АЭХ. Отчего же, знаете. В Средневековье, в Македонии, в последнем меркнущем отсвете классической древности некто по имени Септимий [115] скопировал отрывки старых книг для своего сына; поэтому мы располагаем одним предложением из «Поклонников Ахилла». Любовь, говорит Софокл, как лед в детских руках. Осколок льда, крепко сжатый в кулаке. Я хотел бы помочь вам, но мне это не дано.
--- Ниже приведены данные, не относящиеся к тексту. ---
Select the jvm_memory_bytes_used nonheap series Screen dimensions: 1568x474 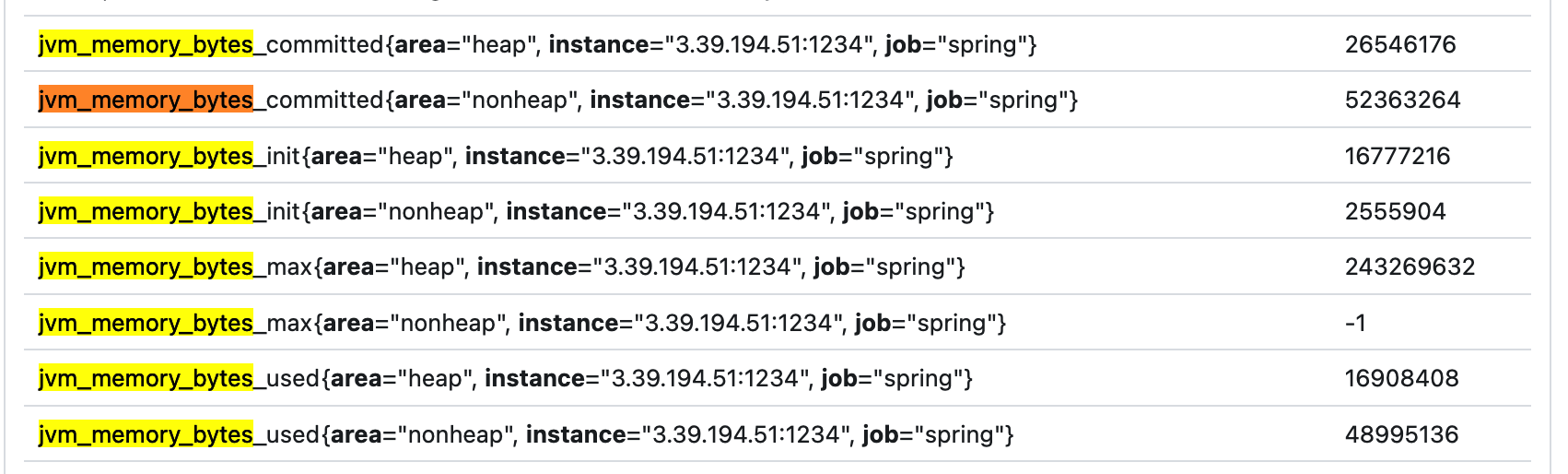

Хаусмен. Значит, это любовь. Я приму ее. Мне жаль, что вы несчастливы, но в этом нет моей вины. Чужим несчастьем вашего не излечишь. Вы подадите мне руку?

АЭX. Охотно. (Пожимает протянутую Хаусменом руку.)

Хаусмен. Что случилось в конце с Тезеем и Пирифоем?

АЭX. Это и был конец. Последнее путешествие вело их в Аид; их изловили и заковали в невидимые цепи. Тезей в итоге был освобожден, но ему пришлось оставить друга. В узах, которых не сорвать товарищеской любви.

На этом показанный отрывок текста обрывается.